哺乳類は体温を調節する機能、例えば汗腺や循環系を持っているため、寒さへの耐性が高く、また高温にも比較的容易に適応することが可能です。
しかし、気温が40度を超え湿度が高い環境になると、体温調節機能はうまく機能せず、体から余分な熱を放出することが困難になります。
今回研究チームは、新しい超大陸パンゲア・ウルティマ全体の気温と湿度を予測するため、新しいスーパーコンピューターを利用した気候モデルでシミュレーションを行いました。
その結果、太陽からの放射強度が2.5%増加し、大気中の二酸化炭素濃度が現在の1.5倍に増えると、新しい大陸のうち、哺乳類が生きていけるのはわずか8%の広さにしか過ぎないことが明らかになったのです。
この結果は、高温になった地球がどれほど生物にとって厳しい環境になるかを示しており、今後の地球環境を考える上でも重要な指標となっています。
現在では、サハラ砂漠のような地域でも生息できる特殊な哺乳類がいることが知られています。
しかし、未来の超大陸パンゲア・ウルティマが形成された場合、これらの哺乳類が生き残れるかはわかりません。
実際には爬虫類の方が新しい環境に適応できるかもしれませんし、環境に適応した全く新しい種類の生物が現れる可能性も考えられます。

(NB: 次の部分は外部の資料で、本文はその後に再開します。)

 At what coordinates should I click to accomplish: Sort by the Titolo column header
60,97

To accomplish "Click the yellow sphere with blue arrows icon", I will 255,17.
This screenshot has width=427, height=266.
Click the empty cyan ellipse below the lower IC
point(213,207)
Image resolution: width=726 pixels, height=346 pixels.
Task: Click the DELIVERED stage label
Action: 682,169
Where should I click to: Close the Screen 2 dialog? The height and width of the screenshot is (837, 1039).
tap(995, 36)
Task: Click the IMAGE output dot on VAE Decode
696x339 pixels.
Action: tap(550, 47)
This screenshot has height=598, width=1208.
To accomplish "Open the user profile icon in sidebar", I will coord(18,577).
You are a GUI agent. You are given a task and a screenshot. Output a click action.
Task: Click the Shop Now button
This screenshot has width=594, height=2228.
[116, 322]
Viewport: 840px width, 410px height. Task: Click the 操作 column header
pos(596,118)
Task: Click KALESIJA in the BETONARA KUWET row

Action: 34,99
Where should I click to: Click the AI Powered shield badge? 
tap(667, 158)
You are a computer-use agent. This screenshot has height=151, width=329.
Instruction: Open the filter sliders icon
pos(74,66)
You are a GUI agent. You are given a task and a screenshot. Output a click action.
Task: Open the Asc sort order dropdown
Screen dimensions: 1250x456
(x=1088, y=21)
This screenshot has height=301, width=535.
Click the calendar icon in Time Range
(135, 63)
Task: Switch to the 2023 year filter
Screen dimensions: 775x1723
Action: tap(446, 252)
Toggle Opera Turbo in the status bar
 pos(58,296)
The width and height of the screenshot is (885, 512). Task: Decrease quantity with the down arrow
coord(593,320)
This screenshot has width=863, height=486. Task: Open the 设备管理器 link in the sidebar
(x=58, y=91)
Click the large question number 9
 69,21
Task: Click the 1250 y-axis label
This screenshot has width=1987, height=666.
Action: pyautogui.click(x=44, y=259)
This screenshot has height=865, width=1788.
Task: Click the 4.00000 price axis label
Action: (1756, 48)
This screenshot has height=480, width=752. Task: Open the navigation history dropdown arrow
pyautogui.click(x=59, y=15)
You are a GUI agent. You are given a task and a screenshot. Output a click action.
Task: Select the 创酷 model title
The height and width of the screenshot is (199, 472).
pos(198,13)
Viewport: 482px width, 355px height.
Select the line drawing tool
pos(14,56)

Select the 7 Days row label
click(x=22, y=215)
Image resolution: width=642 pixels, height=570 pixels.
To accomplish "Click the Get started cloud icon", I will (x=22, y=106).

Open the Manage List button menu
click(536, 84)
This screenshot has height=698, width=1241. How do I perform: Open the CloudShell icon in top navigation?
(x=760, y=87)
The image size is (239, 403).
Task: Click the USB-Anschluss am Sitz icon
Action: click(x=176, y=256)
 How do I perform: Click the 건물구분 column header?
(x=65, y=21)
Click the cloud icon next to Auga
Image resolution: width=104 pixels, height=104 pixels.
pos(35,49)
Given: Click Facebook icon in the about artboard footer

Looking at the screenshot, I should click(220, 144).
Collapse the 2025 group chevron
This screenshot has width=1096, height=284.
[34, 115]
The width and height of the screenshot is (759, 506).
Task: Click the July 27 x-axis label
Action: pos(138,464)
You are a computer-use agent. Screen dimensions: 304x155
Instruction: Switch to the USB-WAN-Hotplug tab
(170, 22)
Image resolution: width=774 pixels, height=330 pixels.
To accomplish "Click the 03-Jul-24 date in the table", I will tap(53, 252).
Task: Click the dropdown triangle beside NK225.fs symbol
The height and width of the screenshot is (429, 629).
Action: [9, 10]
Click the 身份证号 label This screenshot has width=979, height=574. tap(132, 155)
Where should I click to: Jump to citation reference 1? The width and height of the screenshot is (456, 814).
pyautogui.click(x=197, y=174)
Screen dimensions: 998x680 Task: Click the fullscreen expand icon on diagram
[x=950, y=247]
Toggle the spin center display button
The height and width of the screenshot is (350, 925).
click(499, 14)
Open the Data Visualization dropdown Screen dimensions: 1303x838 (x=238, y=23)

ファーンズワース博士は、「超大陸の形成は、地質学的に過去5回の大量絶滅のうち、4回と一致している」とし、超大陸パンゲア・ウルティマの形成は、現在の陸上の全ての生命にとって終焉をもたらす可能性があると警告しています。
しかし、パンゲア・ウルティマとは別に、現在の東アジアを中心にユーラシア、オーストラリア、アメリカが衝突するアメイジア大陸が形成されるという説もあり、未来に形成される超大陸がパンゲア・ウルティマとならない可能性もあります。
もしパンゲア・ウルティマ以外の超大陸が形成された場合、哺乳類が生き残るチャンスもあるのかもしれません。
かつて繁栄した恐竜たちは、現在の私達よりも遥かに長い年月を地上の覇者として過ごしてきました。
しかし、彼らの時代も結局は終りを迎えました。
そのため私たち哺乳類の時代はいつ終わるのだろうと、想像したことのある人は多いでしょう。
それはまだ遥か未来のことですが、超大陸パンゲア・ウルティマが形成されるとき、哺乳類の時代は終わるのかもしれません。